ABOUT THIS EXERCISE: Here is the listing. Report each line in it that contains the string "accomplish".
──────── SUPPLIED DATA
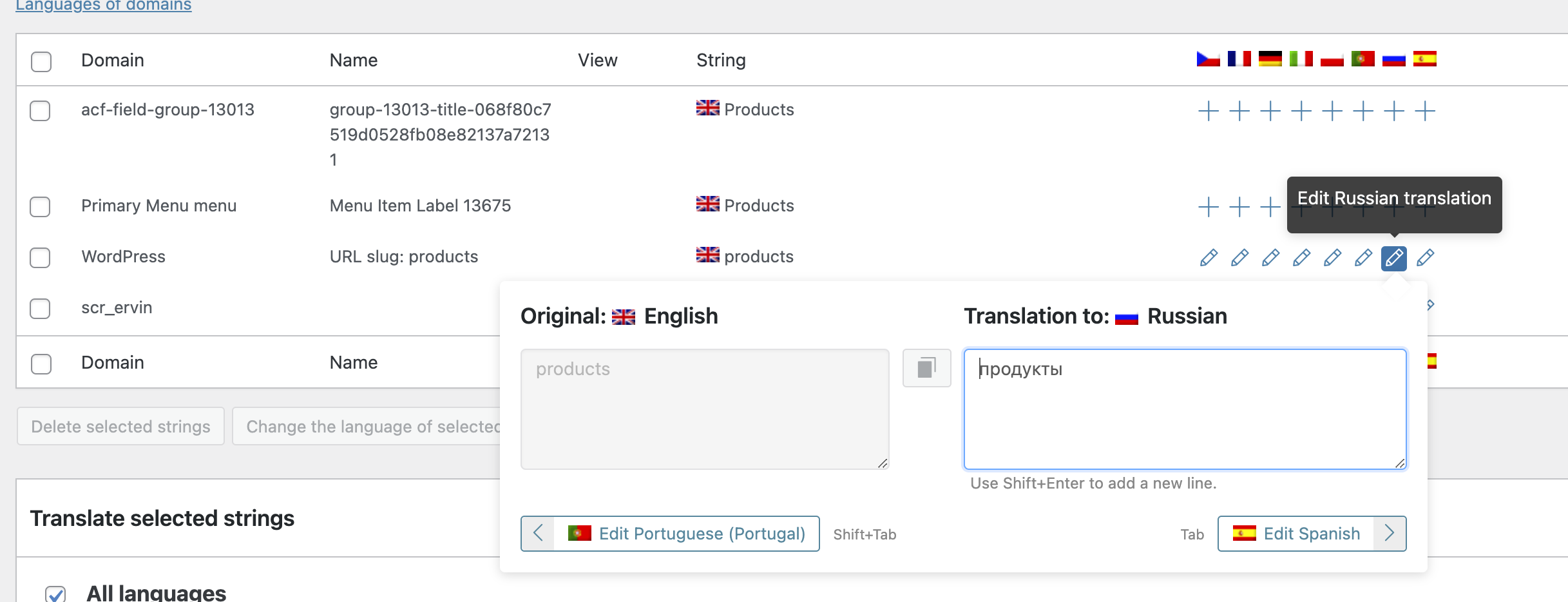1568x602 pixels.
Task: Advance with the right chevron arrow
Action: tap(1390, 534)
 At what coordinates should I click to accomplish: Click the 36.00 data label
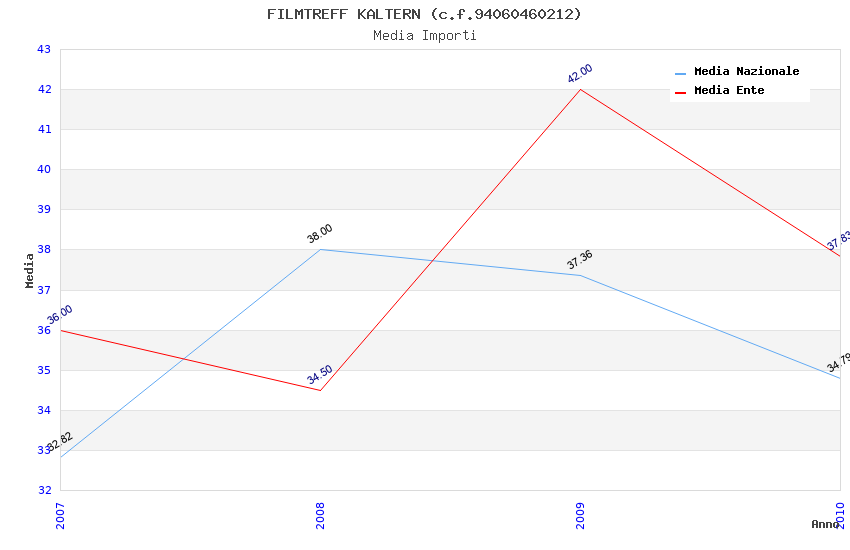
────────────────
──────── SUPPLIED DATA
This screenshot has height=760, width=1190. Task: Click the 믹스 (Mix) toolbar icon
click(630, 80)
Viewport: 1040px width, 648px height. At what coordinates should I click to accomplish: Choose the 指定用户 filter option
────────────────
──────── SUPPLIED DATA
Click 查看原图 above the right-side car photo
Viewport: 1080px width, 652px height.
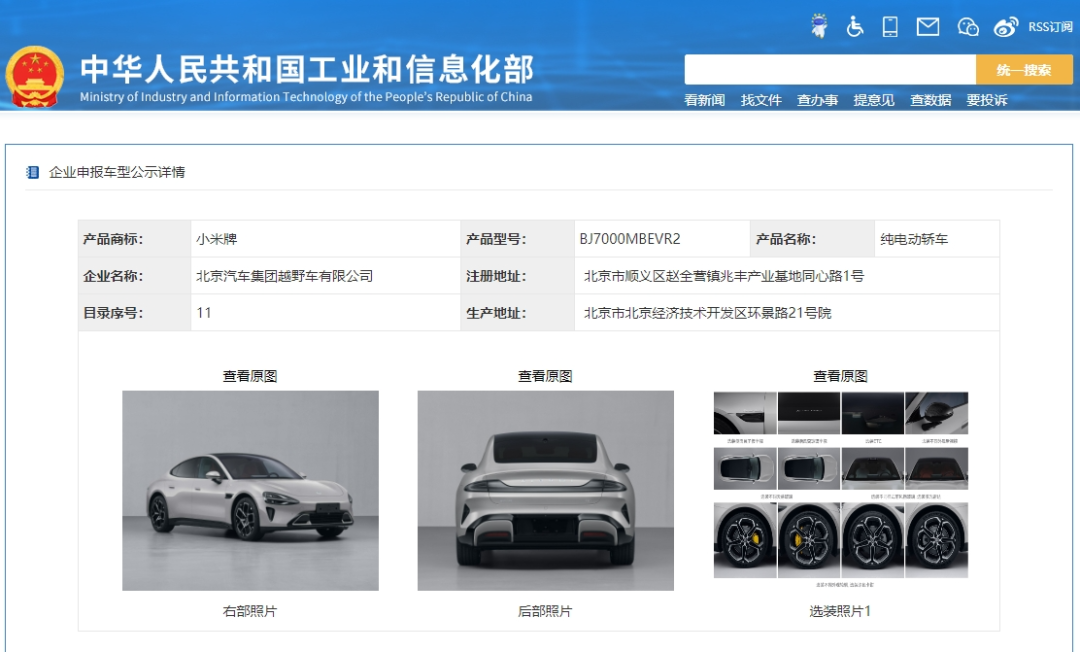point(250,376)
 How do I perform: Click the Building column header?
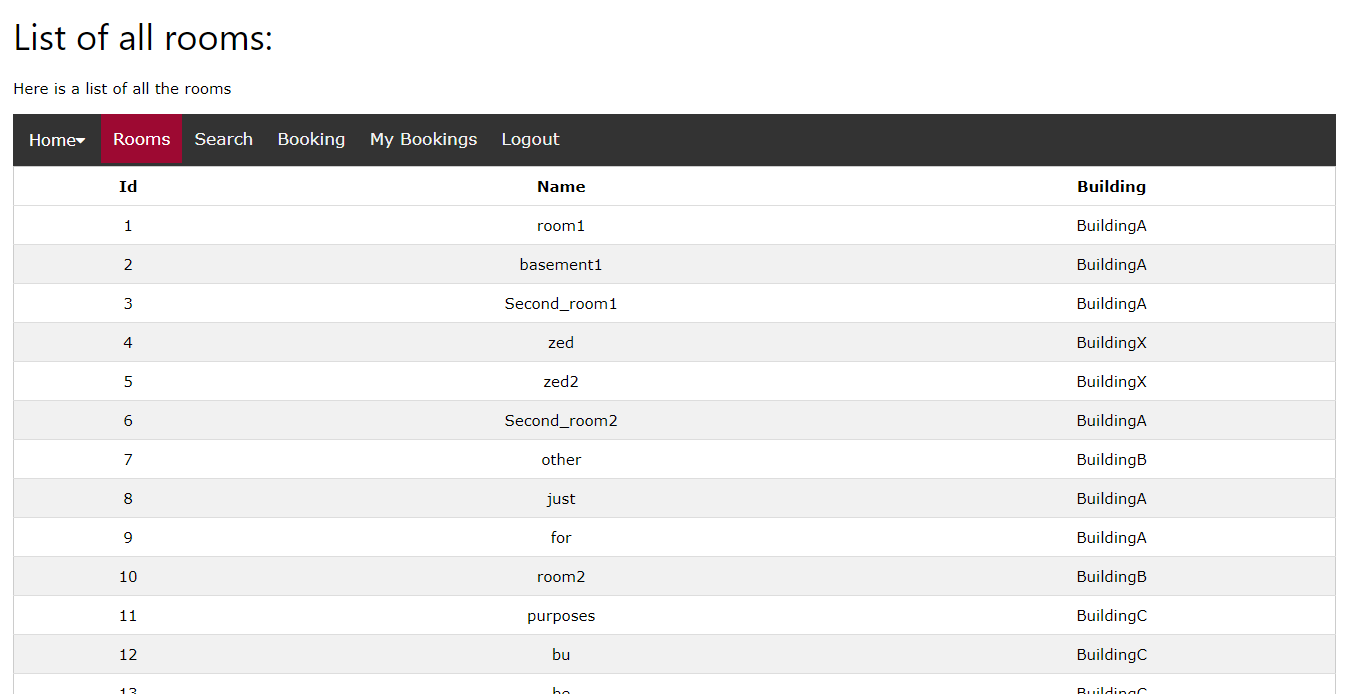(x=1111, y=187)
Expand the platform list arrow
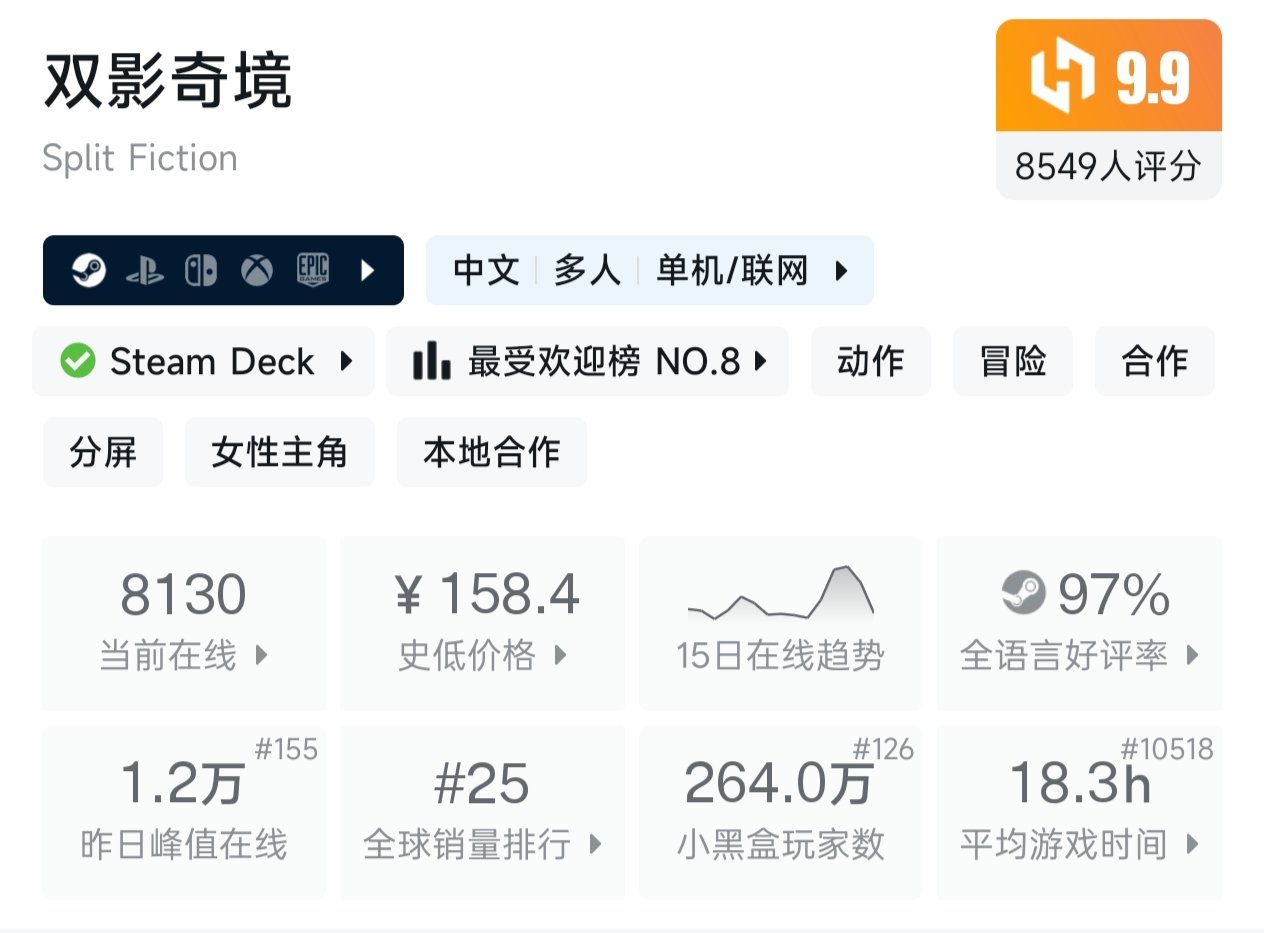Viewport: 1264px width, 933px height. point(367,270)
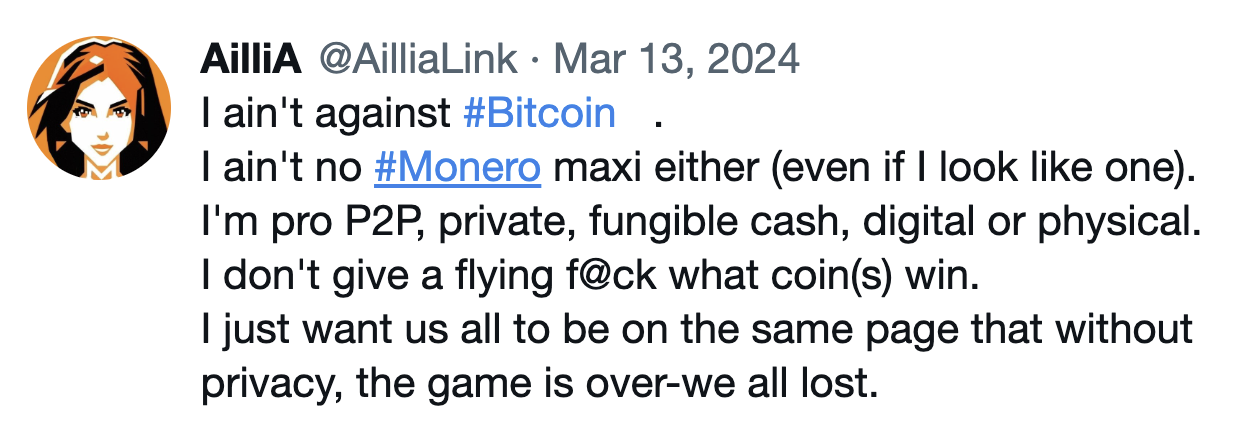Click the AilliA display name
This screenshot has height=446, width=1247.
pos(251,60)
────────────────
RESULT FOR THIS TASK:
 At what coordinates should I click to accomplish: Click the 36.00 data label
Viewport: 1040px width, 648px height. At what coordinates should I click to accomplish: Choose the 指定用户 filter option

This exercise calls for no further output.